Take the entries below and print, exactly, the stretch from the line containing "Click the Share icon in right sidebar" through the line containing "You are a computer-use agent.", both included.

++++++++++

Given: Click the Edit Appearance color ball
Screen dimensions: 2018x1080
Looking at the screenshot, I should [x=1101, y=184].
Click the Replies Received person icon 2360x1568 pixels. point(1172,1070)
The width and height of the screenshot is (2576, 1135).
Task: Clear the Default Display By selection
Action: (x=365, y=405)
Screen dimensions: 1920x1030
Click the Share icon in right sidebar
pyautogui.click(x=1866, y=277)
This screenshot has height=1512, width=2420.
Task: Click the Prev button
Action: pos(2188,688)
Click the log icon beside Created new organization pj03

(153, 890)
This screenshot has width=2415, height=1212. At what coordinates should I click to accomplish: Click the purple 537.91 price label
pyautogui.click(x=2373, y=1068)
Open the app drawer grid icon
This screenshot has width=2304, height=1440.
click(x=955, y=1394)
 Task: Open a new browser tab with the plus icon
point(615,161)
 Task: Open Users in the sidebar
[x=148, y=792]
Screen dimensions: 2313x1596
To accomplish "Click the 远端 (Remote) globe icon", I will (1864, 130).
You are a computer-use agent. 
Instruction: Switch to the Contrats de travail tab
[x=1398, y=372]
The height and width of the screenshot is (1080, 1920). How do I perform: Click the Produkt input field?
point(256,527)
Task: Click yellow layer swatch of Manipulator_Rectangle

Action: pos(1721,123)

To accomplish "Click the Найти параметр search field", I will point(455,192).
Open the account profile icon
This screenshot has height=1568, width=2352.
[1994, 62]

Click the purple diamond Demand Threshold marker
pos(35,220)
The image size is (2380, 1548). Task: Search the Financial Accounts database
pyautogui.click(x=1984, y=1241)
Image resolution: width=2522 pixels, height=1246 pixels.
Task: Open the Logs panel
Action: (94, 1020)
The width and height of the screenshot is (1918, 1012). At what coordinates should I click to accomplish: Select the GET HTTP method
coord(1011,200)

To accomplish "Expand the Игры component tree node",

++++++++++

● Output for this exercise:
Click the Share icon in right sidebar
pyautogui.click(x=1866, y=277)
This screenshot has height=1512, width=2420.
Task: Click the Prev button
Action: pos(2188,688)
Click the log icon beside Created new organization pj03

(153, 890)
This screenshot has width=2415, height=1212. At what coordinates should I click to accomplish: Click the purple 537.91 price label
pyautogui.click(x=2373, y=1068)
Open the app drawer grid icon
This screenshot has width=2304, height=1440.
click(x=955, y=1394)
 Task: Open a new browser tab with the plus icon
point(615,161)
 Task: Open Users in the sidebar
[x=148, y=792]
Screen dimensions: 2313x1596
To accomplish "Click the 远端 (Remote) globe icon", I will (1864, 130).
You are a computer-use agent. 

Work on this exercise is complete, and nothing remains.